### Source information:
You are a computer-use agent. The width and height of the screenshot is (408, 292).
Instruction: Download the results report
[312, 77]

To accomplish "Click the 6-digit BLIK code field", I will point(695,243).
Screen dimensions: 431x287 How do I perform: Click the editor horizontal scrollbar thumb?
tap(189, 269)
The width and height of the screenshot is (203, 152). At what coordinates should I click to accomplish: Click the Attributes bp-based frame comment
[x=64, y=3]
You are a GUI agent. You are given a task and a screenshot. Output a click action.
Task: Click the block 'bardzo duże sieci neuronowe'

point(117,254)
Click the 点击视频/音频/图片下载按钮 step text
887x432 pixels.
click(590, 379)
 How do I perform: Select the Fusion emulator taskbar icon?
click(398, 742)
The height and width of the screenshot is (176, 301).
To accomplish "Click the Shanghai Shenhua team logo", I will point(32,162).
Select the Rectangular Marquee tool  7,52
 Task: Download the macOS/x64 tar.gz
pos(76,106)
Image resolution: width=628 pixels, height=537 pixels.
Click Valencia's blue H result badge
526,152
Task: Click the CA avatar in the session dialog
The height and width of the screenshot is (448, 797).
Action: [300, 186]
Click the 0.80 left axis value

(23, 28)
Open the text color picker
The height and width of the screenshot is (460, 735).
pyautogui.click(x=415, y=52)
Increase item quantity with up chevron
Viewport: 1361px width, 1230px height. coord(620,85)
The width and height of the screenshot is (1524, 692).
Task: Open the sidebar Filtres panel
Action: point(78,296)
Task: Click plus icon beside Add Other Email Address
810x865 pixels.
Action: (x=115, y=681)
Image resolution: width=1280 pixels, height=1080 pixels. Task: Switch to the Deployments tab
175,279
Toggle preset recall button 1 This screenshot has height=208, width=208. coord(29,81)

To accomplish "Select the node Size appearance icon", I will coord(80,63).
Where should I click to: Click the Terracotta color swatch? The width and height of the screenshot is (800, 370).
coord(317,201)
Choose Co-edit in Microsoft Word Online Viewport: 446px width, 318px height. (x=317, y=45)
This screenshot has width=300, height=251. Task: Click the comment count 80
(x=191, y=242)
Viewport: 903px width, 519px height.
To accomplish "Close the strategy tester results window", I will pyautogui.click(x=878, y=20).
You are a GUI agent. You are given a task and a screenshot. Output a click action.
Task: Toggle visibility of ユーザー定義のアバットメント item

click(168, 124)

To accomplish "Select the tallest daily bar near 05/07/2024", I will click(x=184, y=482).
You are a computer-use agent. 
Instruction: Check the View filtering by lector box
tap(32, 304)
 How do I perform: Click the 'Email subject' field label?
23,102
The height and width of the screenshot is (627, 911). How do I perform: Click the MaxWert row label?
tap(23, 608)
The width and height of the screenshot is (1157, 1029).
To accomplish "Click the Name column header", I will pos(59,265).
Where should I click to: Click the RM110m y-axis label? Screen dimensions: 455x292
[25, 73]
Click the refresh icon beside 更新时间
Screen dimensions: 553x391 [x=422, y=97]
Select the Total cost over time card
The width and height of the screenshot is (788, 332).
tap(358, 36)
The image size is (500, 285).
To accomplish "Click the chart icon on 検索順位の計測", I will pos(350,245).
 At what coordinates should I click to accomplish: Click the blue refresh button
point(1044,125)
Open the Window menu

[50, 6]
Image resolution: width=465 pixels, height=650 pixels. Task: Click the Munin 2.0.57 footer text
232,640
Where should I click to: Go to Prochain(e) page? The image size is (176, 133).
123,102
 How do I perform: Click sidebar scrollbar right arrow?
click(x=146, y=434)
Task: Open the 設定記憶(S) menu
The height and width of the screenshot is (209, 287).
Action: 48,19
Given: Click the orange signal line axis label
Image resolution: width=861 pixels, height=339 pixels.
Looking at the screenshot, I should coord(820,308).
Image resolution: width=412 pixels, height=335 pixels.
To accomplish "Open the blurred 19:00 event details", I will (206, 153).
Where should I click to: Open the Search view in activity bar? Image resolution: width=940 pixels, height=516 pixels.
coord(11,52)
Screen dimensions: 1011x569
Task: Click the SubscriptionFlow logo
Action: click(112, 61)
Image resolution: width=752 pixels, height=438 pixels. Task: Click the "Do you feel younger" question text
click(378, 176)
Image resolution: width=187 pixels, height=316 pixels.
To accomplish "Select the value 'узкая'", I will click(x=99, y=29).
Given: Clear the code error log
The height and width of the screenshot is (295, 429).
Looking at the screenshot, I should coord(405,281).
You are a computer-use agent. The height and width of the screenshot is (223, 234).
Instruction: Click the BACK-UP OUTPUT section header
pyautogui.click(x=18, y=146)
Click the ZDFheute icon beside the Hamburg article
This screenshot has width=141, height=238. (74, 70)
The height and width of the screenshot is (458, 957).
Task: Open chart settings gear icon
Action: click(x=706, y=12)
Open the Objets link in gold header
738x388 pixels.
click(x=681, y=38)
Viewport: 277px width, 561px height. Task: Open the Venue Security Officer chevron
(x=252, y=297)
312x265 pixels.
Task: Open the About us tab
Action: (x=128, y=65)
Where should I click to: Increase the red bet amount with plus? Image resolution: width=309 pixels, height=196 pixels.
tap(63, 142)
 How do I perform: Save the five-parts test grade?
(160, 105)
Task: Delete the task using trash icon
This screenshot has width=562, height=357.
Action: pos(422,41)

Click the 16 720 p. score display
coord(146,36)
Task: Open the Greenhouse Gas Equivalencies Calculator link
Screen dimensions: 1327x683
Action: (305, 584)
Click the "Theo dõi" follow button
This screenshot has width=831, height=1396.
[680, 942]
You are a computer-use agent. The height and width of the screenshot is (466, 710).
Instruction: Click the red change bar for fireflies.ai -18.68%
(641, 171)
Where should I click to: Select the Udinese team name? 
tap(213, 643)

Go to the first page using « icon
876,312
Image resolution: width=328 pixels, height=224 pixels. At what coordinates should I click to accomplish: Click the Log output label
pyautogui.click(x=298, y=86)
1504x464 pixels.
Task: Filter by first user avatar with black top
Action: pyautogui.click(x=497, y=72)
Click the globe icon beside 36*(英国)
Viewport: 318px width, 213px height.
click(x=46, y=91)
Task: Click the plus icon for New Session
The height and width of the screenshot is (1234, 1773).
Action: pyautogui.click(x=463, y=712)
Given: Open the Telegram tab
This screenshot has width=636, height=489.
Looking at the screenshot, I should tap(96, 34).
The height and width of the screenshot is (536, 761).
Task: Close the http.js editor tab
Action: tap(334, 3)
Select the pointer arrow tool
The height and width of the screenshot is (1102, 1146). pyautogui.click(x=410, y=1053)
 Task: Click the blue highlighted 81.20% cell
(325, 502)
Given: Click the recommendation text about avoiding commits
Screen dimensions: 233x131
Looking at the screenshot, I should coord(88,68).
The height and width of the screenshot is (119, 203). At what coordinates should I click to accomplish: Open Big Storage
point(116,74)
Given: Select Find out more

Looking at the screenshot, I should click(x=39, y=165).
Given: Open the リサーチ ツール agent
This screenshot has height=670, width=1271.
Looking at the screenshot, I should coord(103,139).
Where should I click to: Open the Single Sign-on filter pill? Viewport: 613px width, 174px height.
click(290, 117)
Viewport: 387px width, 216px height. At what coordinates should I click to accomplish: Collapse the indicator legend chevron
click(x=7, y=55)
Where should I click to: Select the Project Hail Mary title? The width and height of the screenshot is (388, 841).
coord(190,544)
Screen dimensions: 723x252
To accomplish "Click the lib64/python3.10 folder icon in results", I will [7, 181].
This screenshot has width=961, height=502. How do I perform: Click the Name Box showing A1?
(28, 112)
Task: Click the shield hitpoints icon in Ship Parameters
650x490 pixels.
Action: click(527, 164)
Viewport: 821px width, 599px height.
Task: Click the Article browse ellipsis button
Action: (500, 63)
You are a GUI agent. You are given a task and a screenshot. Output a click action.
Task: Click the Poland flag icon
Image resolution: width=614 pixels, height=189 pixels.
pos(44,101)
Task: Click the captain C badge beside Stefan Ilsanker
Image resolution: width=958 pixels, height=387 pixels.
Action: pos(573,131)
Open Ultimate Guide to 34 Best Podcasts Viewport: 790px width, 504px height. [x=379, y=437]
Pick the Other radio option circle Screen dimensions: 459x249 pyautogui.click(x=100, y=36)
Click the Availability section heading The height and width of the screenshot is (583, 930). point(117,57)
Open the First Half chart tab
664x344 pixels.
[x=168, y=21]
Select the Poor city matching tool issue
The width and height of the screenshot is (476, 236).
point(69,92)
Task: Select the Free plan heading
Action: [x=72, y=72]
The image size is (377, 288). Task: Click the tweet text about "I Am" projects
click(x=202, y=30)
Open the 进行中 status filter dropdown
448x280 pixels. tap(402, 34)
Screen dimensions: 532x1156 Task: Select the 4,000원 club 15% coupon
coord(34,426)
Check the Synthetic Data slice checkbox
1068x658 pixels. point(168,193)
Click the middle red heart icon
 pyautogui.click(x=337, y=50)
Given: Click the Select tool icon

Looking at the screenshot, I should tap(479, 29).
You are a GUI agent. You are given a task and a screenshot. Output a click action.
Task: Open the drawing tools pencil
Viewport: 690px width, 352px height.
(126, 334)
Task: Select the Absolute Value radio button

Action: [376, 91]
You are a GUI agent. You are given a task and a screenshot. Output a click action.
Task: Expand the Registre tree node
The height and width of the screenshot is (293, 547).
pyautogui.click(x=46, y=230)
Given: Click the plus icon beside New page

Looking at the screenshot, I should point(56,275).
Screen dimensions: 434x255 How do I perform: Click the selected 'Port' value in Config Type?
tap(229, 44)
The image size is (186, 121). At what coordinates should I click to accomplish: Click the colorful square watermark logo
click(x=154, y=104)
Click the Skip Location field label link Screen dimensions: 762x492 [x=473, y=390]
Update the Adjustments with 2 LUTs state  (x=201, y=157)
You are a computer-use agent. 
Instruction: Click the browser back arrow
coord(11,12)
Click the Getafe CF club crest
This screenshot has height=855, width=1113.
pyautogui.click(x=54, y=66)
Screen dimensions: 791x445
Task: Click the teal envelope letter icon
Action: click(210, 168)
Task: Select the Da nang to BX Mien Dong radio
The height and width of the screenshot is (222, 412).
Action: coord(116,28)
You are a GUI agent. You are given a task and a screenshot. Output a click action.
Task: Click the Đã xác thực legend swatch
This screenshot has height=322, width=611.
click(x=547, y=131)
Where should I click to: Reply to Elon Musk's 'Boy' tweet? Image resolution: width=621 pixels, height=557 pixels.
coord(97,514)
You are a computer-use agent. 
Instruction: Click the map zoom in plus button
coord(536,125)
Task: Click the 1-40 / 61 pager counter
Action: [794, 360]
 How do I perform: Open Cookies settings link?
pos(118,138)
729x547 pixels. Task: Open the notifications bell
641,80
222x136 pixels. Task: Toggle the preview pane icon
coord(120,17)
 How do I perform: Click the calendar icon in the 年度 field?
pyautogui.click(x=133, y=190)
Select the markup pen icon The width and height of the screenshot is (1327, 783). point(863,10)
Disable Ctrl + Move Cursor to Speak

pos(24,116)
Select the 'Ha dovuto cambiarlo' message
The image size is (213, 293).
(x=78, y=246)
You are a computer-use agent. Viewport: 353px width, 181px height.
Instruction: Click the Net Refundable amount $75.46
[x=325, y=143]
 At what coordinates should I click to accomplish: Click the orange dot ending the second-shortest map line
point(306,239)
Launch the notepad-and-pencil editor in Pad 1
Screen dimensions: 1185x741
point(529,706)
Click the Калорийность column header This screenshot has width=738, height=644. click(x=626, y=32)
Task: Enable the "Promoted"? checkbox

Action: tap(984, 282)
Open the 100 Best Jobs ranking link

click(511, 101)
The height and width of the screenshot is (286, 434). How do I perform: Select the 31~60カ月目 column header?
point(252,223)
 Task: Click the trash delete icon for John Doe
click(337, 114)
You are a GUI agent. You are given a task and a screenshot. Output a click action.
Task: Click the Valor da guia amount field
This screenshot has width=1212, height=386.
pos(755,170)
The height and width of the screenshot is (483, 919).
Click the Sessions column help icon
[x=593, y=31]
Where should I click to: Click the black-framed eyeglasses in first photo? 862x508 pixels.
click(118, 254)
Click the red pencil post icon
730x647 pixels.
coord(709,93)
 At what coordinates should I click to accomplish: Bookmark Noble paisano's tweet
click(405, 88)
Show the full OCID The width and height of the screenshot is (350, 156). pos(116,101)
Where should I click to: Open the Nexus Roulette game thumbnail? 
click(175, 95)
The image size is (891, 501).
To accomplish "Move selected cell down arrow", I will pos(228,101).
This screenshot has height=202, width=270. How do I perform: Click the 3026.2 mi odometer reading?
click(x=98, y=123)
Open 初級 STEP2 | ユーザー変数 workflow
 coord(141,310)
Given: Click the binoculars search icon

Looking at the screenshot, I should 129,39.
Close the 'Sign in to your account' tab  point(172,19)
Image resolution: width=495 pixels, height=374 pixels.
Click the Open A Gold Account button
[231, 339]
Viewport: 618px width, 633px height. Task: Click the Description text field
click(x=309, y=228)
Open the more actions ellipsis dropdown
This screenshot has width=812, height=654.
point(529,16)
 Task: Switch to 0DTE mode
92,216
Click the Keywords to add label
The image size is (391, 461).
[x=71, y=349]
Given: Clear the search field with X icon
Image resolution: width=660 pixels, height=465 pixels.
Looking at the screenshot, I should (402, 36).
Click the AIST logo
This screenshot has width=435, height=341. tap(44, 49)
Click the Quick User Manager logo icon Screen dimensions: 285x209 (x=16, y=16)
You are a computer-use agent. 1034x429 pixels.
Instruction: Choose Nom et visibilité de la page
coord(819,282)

### Directions:
Within the material above, extract exactly the lines that start at the line containing "Where should I click to: Open the Single" and stop after the line containing "Pick the Other", and only those.

### The answer:
Where should I click to: Open the Single Sign-on filter pill? Viewport: 613px width, 174px height.
click(290, 117)
Viewport: 387px width, 216px height. At what coordinates should I click to accomplish: Collapse the indicator legend chevron
click(x=7, y=55)
Where should I click to: Select the Project Hail Mary title? The width and height of the screenshot is (388, 841).
coord(190,544)
Screen dimensions: 723x252
To accomplish "Click the lib64/python3.10 folder icon in results", I will [7, 181].
This screenshot has width=961, height=502. How do I perform: Click the Name Box showing A1?
(28, 112)
Task: Click the shield hitpoints icon in Ship Parameters
650x490 pixels.
Action: click(527, 164)
Viewport: 821px width, 599px height.
Task: Click the Article browse ellipsis button
Action: (500, 63)
You are a GUI agent. You are given a task and a screenshot. Output a click action.
Task: Click the Poland flag icon
Image resolution: width=614 pixels, height=189 pixels.
pos(44,101)
Task: Click the captain C badge beside Stefan Ilsanker
Image resolution: width=958 pixels, height=387 pixels.
Action: pos(573,131)
Open Ultimate Guide to 34 Best Podcasts Viewport: 790px width, 504px height. [x=379, y=437]
Pick the Other radio option circle Screen dimensions: 459x249 pyautogui.click(x=100, y=36)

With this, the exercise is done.